Il dieci dicembre tutti i partner del progetto si sono riuniti intorno ad un unico (grande) tavolo per attivare il confronto e la condivisione su temi e pratiche nevralgici, sottolineando, attraverso il passaggio per gli aspetti più critici, le strategie, individuali, di gruppo e collettive, percepite o rivelatesi più funzionali al raggiungimento degli obiettivi di progetto. Ed è qui che hanno iniziato ad elaborare le “non ricette” per la presa in carico sociale e collettiva della devianza minorile, in ottica di prevenzione e supporto. Si è parlato di tutti gli attori della presa in carico, dagli operatori ai ragazzi alle loro famiglie, raccontato storie, punti di forze e debolezza. E alla fine quelle storie raccontate erano di tutti, come se i ragazzi, utenti del progetto, fossero di tutta quella comunità riunita intorno al tavolo.
“L’idea emersa durante l’incontro è quella di creare un manifesto, un luogo dove far convergere e condividere le buone pratiche, gli elementi che ci guidano – ha spiegato Flavia Lizzadri, psicologa del gruppo chi rom e…chi no – Non abbiamo in mente delle linee guida, delle ‘ricette’ predeterminate per ottenere un risultato.

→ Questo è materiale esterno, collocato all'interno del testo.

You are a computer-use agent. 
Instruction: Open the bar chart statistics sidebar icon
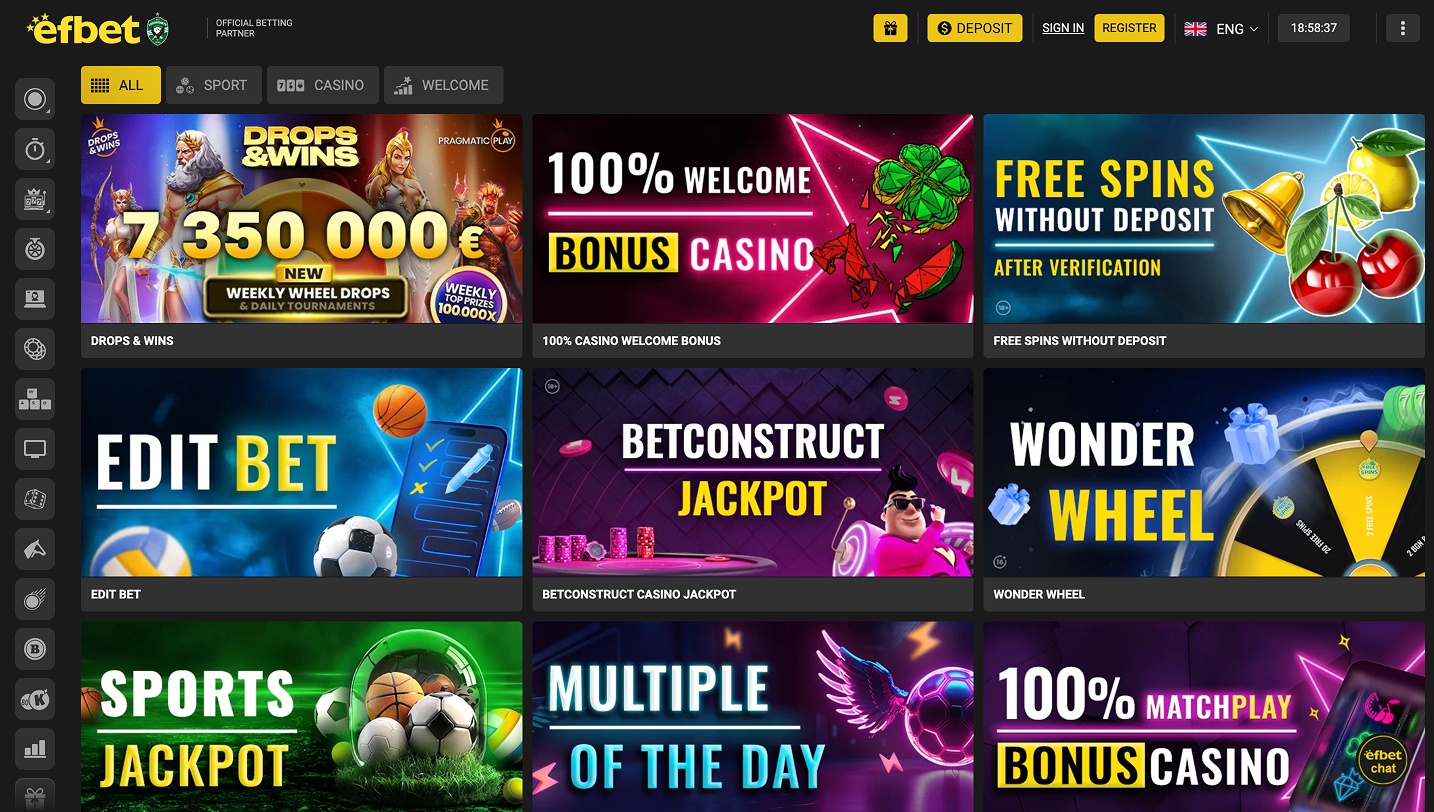point(35,749)
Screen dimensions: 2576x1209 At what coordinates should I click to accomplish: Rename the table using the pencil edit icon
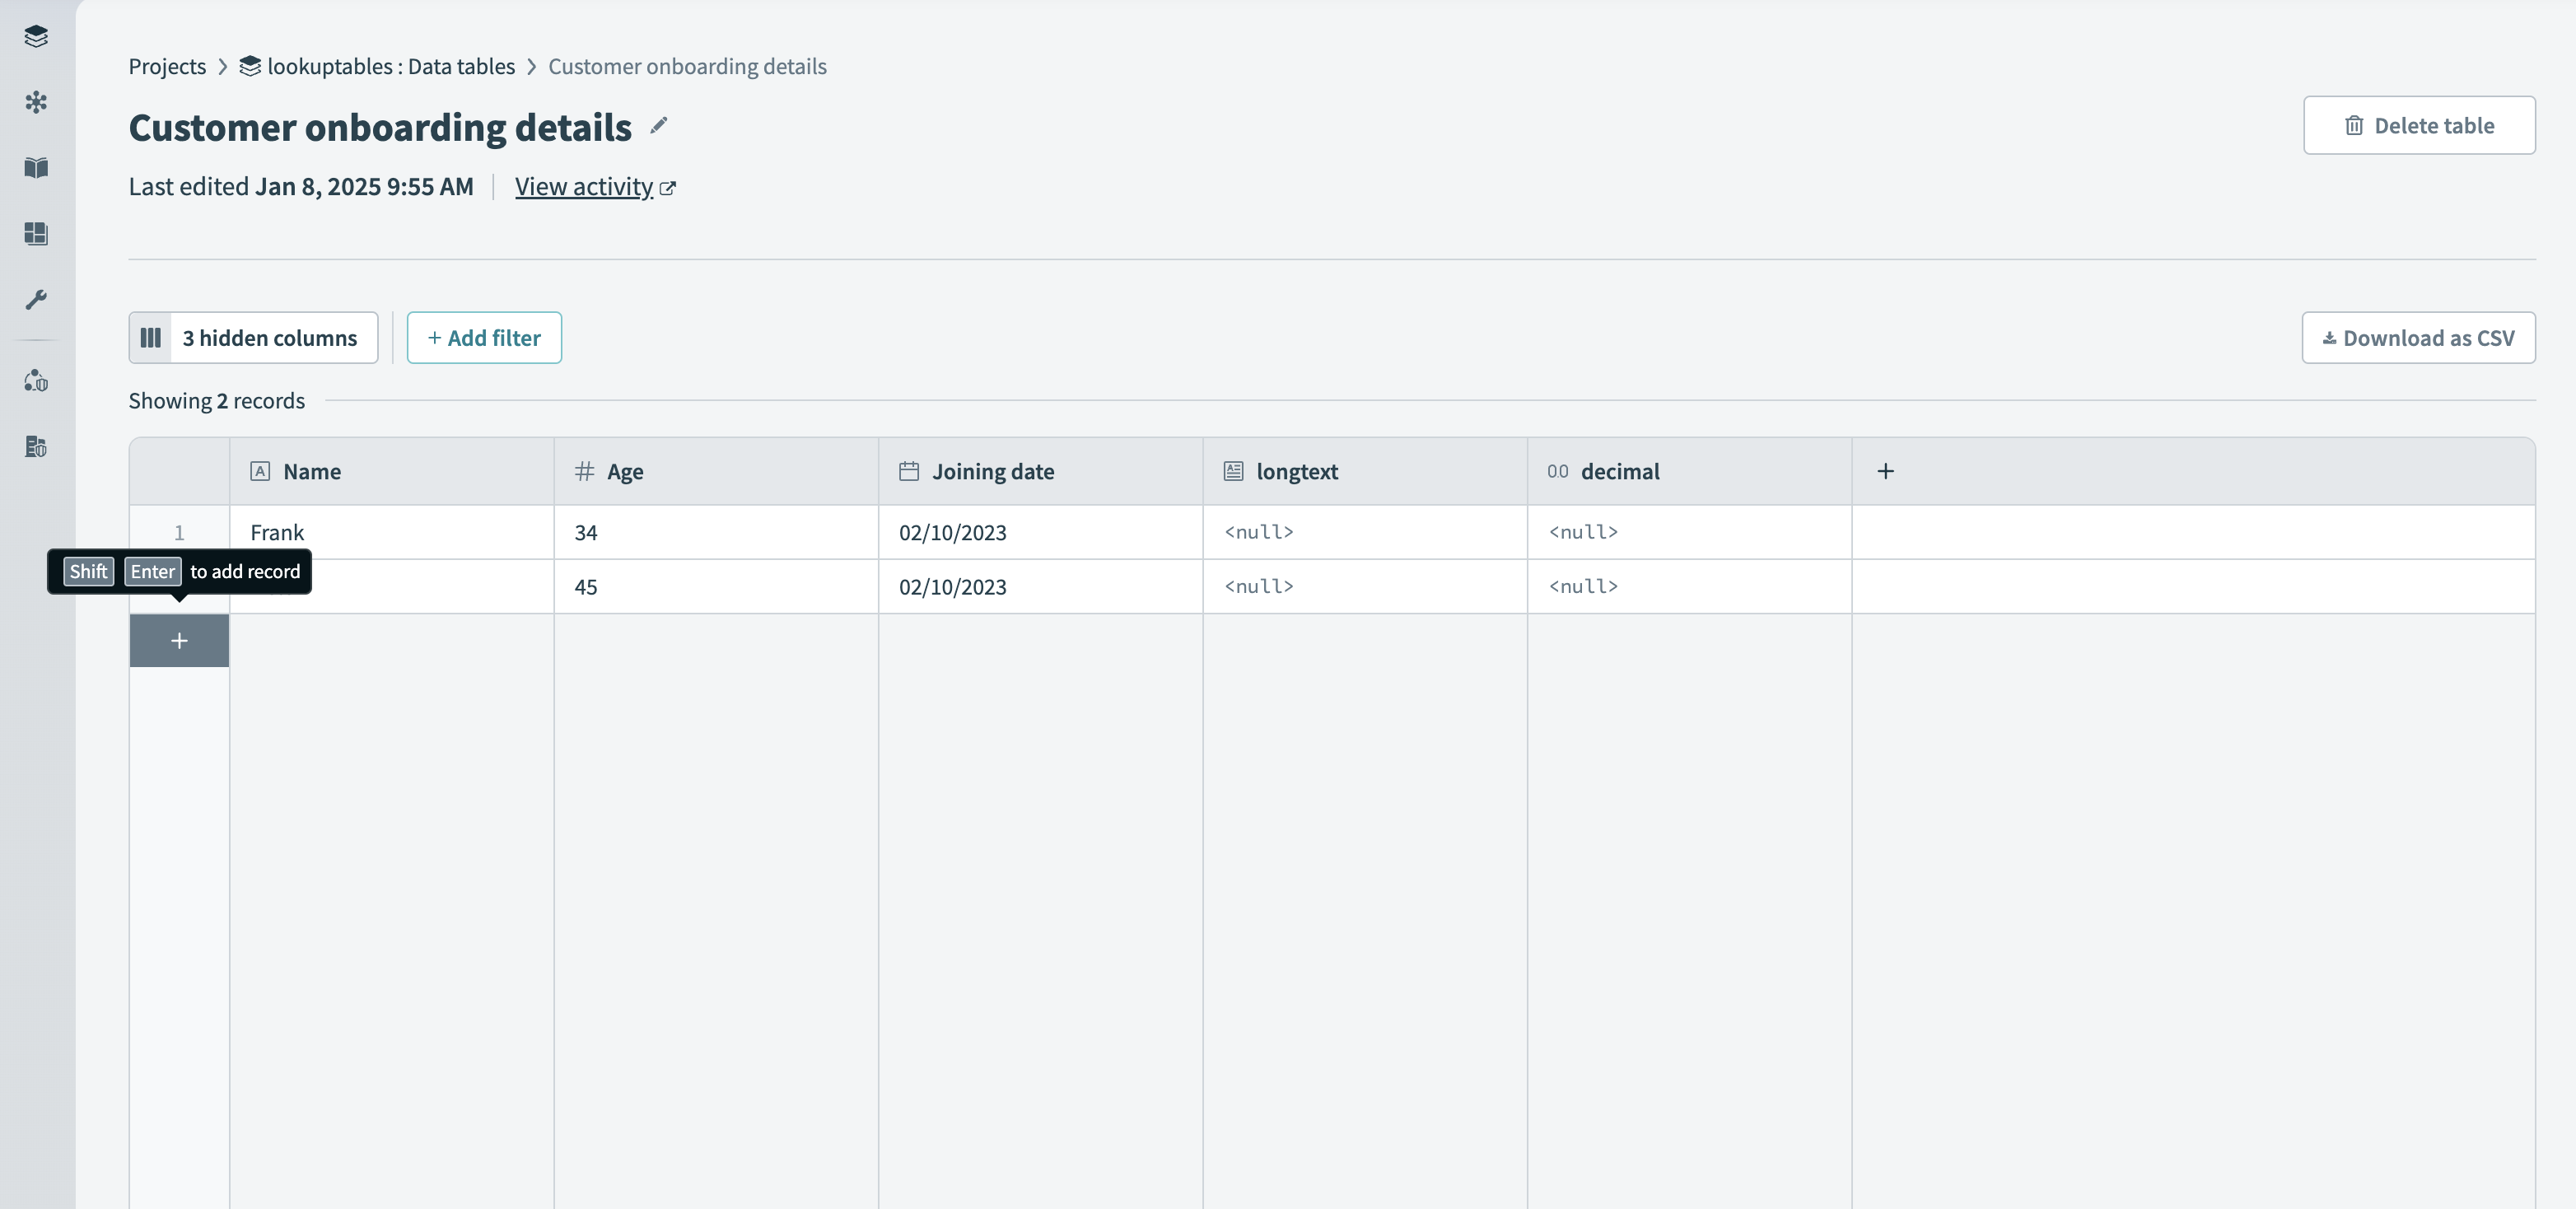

Il nostro impegno si rigioca continuamente nella quotidianità e nella imprevedibilità dell’andamento dei percorsi insieme ai ragazzi e nella comunicazione tra enti diversi”. La psicologa ha spiegato che per tutti i partner del progetto è importante individuare dei punti cardine per la presa in carico senza dare mai nulla per scontato. Questi punti cardine diventano “continuamente oggetto delle nostre riflessioni, mai consolidati. Ci sono degli ingredienti, degli elementi su cui ci sembra importante confrontarci ma nella consapevolezza che il ‘quanto basta’ varia a seconda dei gusti e della situazione e che questa valutazione necessita di una grande sensibilità di gusto e di cura nella ricezione, nell’ascolto, nell’elaborazione a anche nella decostruzione dei nostri setting di lavoro predeterminati”.

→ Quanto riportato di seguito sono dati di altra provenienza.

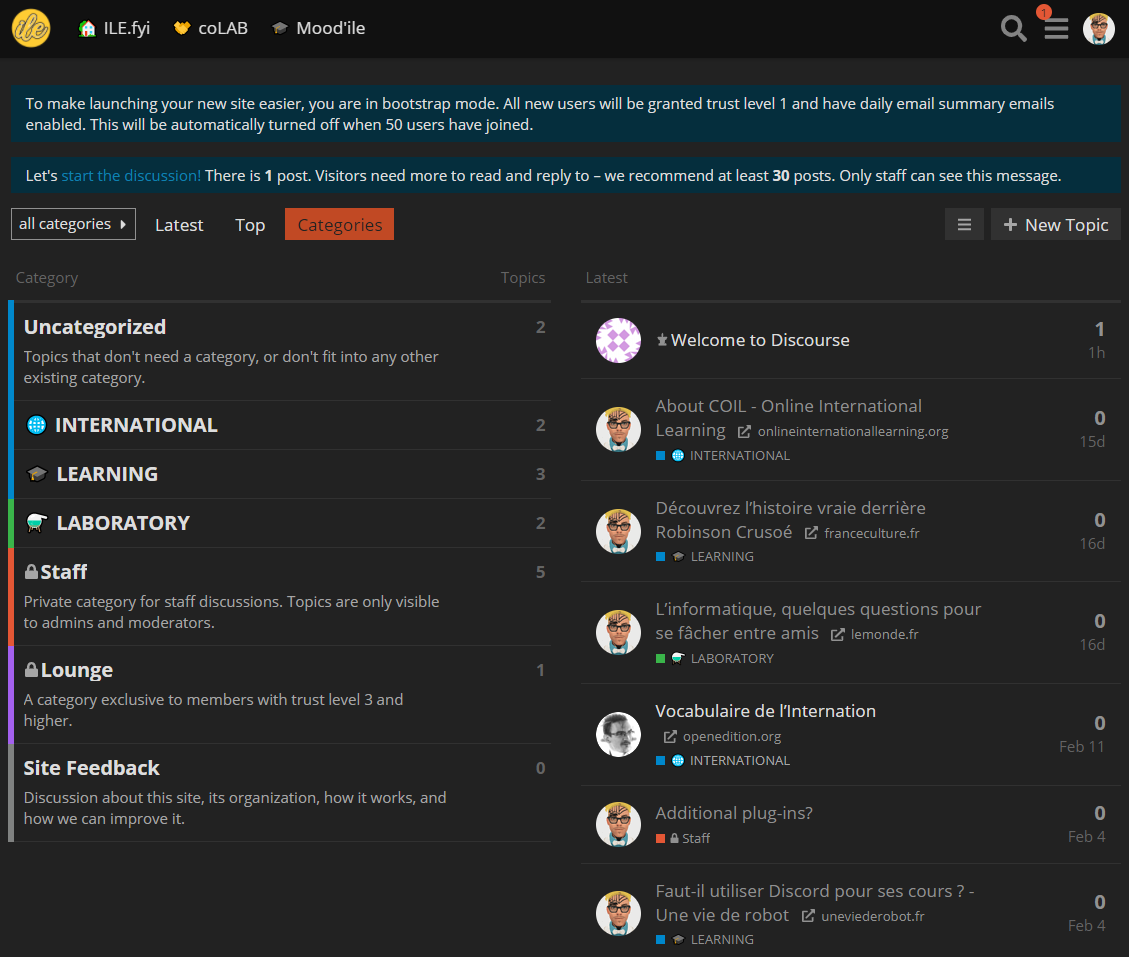Image resolution: width=1129 pixels, height=957 pixels.
Task: Open the hamburger menu with notification badge
Action: point(1056,29)
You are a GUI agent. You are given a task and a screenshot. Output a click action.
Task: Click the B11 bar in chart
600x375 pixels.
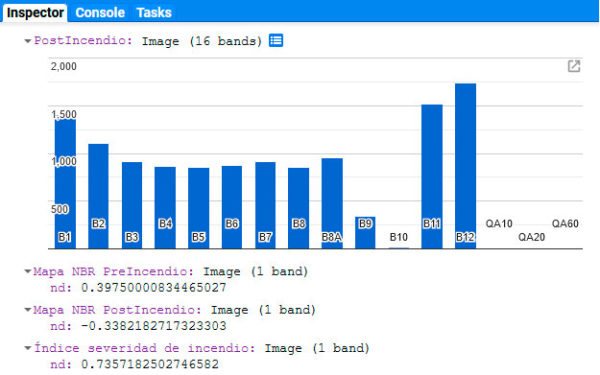(432, 176)
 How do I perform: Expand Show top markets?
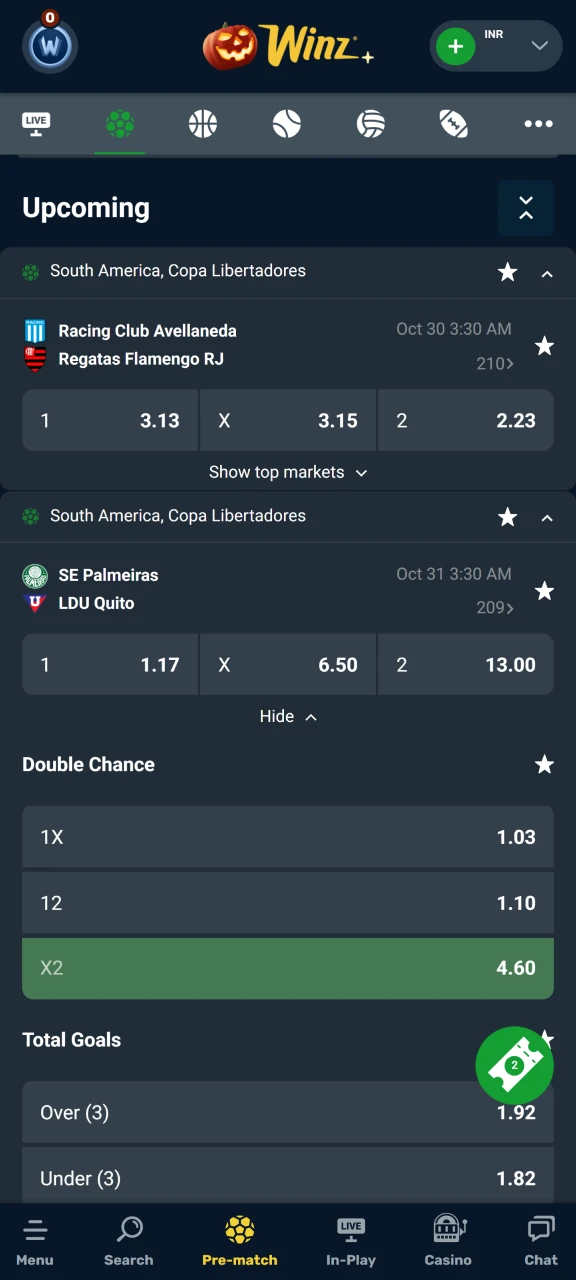[x=288, y=471]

La giornata di lavoro è stata improntata alla metodologia della ricerca-azione, calando direttamente i partecipanti nello svolgimento di attività laboratoriali di gruppo, per promuovere l’emersione dal basso di quelle “non ricette” indispensabili agli operatori. “In sottogruppi abbiamo esplorato la dimensione del tempo, della famiglia, della formazione e del lavoro, delle storie collettive e personali, dei contesti sociali e biografici e territoriali nelle diverse componenti”, ha spiegato Barbara Pierro. La giornata, aperta con un gioco di conoscenza e connessione, è stata organizzata in due sezioni: la prima dedicata alla condivisione delle criticità, che ha reso tutti meno soli e più forti, e la seconda al confronto per la ricerca di strategie efficaci nel promuovere dei validi processi integrati di presa in carico, attraverso l’interazione tra Servizio Sociale e Terzo Settore. Tempo, famiglia, lavoro e formazione, rete e comunicazione sono le parole chiave del successo. “Vogliamo provare a testimoniare che esiste una possibilità per questi ragazzi e che esiste un futuro possibile che può essere costruito attraverso la mediazione del progetto – ha concluso Francesca D’Onofrio – e che può riparare al danno che il ragazzo ha fatto nella società, verso se stesso o verso gli altri, anche costruendo un futuro migliore, per lui, la sua famiglia e per il territorio in cui vive”.